Heed warning signs
When local roads are closed with high-water signs, it’s not meant as a recommendation, but a warning. Roadways that have high water on parts of them or are completely flooded present a safety hazard and are not meant for taking risks.
When motorists don’t heed the warnings and try to navigate them, that’s when problems occur. Vehicles get stuck and motorists stranded. And if the water is moving swiftly or rising, that increases the danger.
Road conditions can change rapidly, and it doesn’t take much for an accident to occur. The recent stretch of heavy rains provided proof. On May 6, a woman driving in a high-water area crashed into a water-filled ditch after her car hydroplaned, left the roadway and flipped. She is fortunate to be alive, thanks to a first responder from the Wayne Township Volunteer Fire Department.
Motorists need to remember to be extra cautious during rainy and wet conditions and that it is better to avoid areas that have taken on a lot of water.
Ed Reuter is leaving Bartholomew County government as 911 Emergency Operations Center director effective Monday, having accepted an opportunity to become executive director of Indiana’s Statewide Board.
During Reuter’s 10 years overseeing the Columbus-based center, local efforts have gained widespread attention – especially text-to-911 services, which were launched in Bartholomew County in 2014 and have been helpful in cases of domestic violence.
Reuter already has had an opportunity to see the statewide landscape in 911 services as one of 14 members of the Indiana Statewide 911 Board. His experience and insight on emergency matters will be welcomed in Indianapolis.

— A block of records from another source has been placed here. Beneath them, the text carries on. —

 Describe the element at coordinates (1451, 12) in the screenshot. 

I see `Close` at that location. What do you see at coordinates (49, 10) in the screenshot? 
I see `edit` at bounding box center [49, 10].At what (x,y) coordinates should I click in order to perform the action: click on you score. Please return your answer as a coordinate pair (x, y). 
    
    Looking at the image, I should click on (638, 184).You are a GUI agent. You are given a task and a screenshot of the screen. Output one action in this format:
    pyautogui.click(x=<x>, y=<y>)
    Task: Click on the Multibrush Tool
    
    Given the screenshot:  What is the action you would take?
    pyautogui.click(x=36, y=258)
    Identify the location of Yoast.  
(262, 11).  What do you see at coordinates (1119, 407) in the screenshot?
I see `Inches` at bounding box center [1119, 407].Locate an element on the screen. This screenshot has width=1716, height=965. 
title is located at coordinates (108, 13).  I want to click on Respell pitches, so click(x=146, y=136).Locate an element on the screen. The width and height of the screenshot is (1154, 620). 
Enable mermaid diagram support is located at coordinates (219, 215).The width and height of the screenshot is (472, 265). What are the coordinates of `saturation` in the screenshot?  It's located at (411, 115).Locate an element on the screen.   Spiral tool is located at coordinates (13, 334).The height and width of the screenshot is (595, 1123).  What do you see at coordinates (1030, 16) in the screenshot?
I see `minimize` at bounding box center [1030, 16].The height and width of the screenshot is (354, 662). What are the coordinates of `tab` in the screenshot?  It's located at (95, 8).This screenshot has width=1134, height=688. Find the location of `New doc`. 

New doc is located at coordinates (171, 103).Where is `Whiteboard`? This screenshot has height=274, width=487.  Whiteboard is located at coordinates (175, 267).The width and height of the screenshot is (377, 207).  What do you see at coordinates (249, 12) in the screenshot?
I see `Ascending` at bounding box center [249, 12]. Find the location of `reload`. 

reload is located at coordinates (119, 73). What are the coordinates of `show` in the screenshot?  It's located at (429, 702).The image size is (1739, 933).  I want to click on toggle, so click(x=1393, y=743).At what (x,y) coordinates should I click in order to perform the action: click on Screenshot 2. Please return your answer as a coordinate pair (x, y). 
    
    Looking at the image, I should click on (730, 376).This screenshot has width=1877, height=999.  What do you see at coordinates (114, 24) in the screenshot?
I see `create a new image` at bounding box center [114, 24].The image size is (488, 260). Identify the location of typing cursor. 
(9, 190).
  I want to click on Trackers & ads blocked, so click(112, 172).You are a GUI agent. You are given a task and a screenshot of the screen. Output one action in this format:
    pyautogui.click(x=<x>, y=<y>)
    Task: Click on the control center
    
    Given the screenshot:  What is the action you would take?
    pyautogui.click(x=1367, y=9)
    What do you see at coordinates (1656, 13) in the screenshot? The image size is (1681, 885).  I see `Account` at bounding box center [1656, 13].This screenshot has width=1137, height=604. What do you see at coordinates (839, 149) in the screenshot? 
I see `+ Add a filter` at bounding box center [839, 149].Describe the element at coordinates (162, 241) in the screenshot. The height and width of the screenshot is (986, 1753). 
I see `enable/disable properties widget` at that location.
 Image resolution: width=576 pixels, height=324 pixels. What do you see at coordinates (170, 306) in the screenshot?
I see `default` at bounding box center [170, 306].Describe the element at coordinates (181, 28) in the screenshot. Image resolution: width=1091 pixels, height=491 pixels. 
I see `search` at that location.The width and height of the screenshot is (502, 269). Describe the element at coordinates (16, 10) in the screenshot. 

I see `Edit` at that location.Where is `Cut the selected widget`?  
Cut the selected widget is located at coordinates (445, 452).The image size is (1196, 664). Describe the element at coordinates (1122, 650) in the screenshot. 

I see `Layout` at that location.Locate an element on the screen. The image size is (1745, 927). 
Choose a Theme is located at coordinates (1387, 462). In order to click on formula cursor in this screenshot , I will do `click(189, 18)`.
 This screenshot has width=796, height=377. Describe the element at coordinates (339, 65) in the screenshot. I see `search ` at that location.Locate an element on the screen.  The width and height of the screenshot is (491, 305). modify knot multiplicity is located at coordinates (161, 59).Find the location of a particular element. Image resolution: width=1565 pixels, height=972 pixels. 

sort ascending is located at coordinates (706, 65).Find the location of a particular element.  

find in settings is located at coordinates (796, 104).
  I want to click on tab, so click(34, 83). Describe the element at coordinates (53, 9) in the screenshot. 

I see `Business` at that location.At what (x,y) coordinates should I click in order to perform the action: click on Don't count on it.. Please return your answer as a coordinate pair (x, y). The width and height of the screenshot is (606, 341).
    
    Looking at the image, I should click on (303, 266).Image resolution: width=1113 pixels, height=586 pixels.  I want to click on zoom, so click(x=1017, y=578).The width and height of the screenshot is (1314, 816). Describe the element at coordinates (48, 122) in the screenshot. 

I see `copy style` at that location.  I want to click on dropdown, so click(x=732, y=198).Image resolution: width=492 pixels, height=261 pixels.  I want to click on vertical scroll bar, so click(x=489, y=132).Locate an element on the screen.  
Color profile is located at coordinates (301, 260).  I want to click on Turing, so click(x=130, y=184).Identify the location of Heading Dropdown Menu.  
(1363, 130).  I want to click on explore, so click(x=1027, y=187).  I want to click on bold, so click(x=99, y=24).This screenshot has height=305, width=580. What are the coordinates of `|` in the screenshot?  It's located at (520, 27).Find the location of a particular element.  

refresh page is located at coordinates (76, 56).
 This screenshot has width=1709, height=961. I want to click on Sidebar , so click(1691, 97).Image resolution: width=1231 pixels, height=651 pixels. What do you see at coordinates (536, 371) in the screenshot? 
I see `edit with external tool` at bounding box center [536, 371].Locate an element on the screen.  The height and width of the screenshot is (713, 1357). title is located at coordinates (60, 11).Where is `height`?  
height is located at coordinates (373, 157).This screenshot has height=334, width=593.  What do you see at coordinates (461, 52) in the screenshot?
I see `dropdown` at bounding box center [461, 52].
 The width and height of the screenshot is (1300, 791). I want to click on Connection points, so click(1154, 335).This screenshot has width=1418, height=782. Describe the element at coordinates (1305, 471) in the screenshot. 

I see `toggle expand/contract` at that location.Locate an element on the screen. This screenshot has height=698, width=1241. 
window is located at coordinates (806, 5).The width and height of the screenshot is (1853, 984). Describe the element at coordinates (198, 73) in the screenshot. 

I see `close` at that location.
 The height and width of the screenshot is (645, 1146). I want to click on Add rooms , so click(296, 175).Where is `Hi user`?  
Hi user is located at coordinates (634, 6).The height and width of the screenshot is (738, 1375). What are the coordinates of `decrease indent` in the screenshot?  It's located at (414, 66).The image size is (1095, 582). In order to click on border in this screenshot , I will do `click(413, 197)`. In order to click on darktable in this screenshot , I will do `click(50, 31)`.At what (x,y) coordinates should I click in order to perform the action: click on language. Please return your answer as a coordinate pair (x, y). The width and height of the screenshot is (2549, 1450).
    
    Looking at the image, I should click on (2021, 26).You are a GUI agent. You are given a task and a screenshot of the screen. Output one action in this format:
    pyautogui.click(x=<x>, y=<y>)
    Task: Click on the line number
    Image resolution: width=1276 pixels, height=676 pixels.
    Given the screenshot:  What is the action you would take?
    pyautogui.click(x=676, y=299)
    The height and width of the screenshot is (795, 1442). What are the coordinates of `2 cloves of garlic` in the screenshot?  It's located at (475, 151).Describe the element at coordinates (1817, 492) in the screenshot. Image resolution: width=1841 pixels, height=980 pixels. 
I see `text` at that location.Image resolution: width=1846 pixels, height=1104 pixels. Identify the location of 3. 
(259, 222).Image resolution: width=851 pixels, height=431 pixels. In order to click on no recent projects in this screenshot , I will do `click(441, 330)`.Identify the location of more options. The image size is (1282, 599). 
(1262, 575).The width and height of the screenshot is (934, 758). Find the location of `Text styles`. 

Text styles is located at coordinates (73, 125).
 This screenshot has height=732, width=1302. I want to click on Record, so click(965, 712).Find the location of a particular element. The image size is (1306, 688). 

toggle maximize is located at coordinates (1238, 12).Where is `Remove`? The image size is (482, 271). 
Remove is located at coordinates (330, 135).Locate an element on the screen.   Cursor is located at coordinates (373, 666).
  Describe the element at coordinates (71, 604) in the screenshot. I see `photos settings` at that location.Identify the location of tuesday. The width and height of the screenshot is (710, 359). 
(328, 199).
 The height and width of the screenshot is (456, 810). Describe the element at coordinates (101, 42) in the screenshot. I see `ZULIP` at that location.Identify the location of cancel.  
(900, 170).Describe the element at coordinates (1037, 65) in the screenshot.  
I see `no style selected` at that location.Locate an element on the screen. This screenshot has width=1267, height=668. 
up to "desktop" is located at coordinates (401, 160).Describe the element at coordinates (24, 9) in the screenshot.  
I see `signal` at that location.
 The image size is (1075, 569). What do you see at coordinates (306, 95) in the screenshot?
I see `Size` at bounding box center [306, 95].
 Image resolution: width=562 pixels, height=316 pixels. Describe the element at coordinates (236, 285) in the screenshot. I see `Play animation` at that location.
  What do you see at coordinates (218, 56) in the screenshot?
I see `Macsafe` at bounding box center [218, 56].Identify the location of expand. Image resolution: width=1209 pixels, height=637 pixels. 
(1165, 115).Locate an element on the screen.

Kudos to Bartholomew Consolidated School Corp. for continuing to offer fresh fruits and vegetables, and sticking to healthier nutrition standards despite rollbacks of federal requirements for school lunches. Adhering to higher standards will have greater health benefits for the children.
The school district’s efforts over the past decade to provide meals greater in nutrition for young, growing children — and use produce from local farmers — is appreciated.